Operational Turnaround

Organisations that experience declining performance may risk entering a situation of financial distress when an external event or shock occurs.

In the short term strong expense and cash flow management is needed to stabilise and improve performance to an acceptable level. In the medium to long term the organisation must be repositioned in terms of business strategy and cost structures in order to avoid entering another period of declining performance. Often the challenge for boards and executive managers is the pace of change that is required with the need to develop new strategy and transform operations over a compressed timeframe.

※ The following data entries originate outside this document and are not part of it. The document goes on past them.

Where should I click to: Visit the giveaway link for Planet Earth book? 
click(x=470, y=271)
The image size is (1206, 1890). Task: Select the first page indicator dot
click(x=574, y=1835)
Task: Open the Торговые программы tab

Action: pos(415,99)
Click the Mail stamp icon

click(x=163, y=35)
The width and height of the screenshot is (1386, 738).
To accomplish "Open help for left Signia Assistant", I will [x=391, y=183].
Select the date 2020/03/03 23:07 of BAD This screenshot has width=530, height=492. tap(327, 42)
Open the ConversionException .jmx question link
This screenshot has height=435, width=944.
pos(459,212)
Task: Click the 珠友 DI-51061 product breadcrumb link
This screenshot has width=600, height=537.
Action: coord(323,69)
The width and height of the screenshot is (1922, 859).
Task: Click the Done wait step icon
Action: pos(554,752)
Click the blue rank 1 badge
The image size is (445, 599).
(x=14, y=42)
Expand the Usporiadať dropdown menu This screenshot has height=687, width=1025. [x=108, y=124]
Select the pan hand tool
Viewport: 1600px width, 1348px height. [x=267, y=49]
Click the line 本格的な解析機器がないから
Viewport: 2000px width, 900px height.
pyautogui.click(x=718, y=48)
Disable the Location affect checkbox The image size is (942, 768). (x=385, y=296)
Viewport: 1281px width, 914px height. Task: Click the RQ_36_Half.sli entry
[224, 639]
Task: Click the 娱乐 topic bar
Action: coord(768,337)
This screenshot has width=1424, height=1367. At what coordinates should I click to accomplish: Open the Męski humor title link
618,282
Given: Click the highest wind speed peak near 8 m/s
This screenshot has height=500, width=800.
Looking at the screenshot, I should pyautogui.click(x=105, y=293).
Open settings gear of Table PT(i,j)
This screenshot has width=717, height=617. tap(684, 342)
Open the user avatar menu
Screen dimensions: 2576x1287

Indigo Bridge approaches operational turnaround in two distinct phases.

The First 100 Days

This aims to stabilise cash flow over a full fiscal quarter by focusing on scaling back discretionary expenses, reducing the size of support areas, reducing purchases of non-critical items and managing working capital. This effort is supported by establishing a robust budgetary process with clear accountabilities.

Repositioning Phase

This aims to address strategy and cost structures. Review of strategy will generally run parallel with the first 100 days, however, is often facilitated by a series of intense workshops that will develop options and drive to specific actions. A program of strategic cost transformation is initiated post the first 100 days. Scope and timeframe of this larger program will depend on headroom gains made during the first 100 days and the new vision and target competitive position for the organisation.